ESG must adapt to a complex and volatile world, addressing systemic issues, intangible value, and global economic development. Companies must move from the following data to promoting measurable change. Technology can help address complexity but requires stakeholder buy-in and coordination. Companies face pressure to standardize ESG goals, define the ESG mindset, and demonstrate how to implement it, especially in the face of political agendas and pushback against DEI programs.

It is interesting that there can be so many parallels to draw between organizations and data science projects from an ESG perspective. The same sets of benefits and challenges apply to the long-term sustainability of these projects and charters. It is not just about the analysis, operations and predictions but also how it is presented to stakeholders.

Friday, August 30, 2024

DevOps for IaC

As with any DevOps practice, the principles on which they are founded must always include a focus on people, process, and technology. With the help of Infrastructure-as-a-code and blueprints, resources, policies, and accesses can be packaged together and become a unit of provisioning the environment.

The DevOps Adoption RoadMap has evolved over time.

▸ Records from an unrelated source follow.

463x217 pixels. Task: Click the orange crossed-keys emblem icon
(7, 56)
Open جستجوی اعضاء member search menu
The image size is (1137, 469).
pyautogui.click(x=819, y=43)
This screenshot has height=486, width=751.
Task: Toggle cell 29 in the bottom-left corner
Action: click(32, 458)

What used to be Feature Driven Development around 1999 gave way to Lean thinking and Lean software development around 2003, which was followed by Product development flows in 2009 and Continuous Integration/Delivery in 2010. The DevOps Handbook and the DevOps Adoption Playbook are recent as of the last 5-6 years. Principles that inform practices that resolve challenges also align accordingly. For example, the elimination of risk happens with automated testing and deployments, and this resolves the manual testing, processes, deployments, and releases.

The people involved in bringing build and deployments to the cloud and making use of them instead of outdated and cumbersome enterprise systems must be given roles and clear separation of responsibility. For example, developers can initiate the promotion of code package to the next environment but only a set of people other than the developers must allow it to propagate to production systems and with signoffs. Fortunately, this is well-understood and there is existing software such as ITSM, ITBM, ITOM and CMDB. These are fancy acronyms for situations such as:

1. If you have a desired state you want to transition to, use a workflow,

2. If you have a problem, open a service ticket.

3. If you want orchestration and subscribe to events, use events monitoring and alerts.

4. If you want a logical model of the inventory, use a configuration management database.

Almost all IT businesses are concerned about ITOM such as with alerts and events, ITSM such as with incidents and service requests, and intelligence in operations. The only difference is that they have not been used or made available for our stated purposes, but this is still a good start.

The process that needs to be streamlined is unprecedented at this scale and sensitivity. The unnecessary control points, waste and overhead must be removed, and usability must be one of the foremost considerations for improving adoption.

The technology is inherently different between cloud and enterprise. While they have a lot in common when it comes to principles of storage, computing and networking, the division and organization in the cloud has many more knobs and levers that require due diligence.

These concerns around people, process and technology are what distinguishes and makes this landscape so fertile for improvements.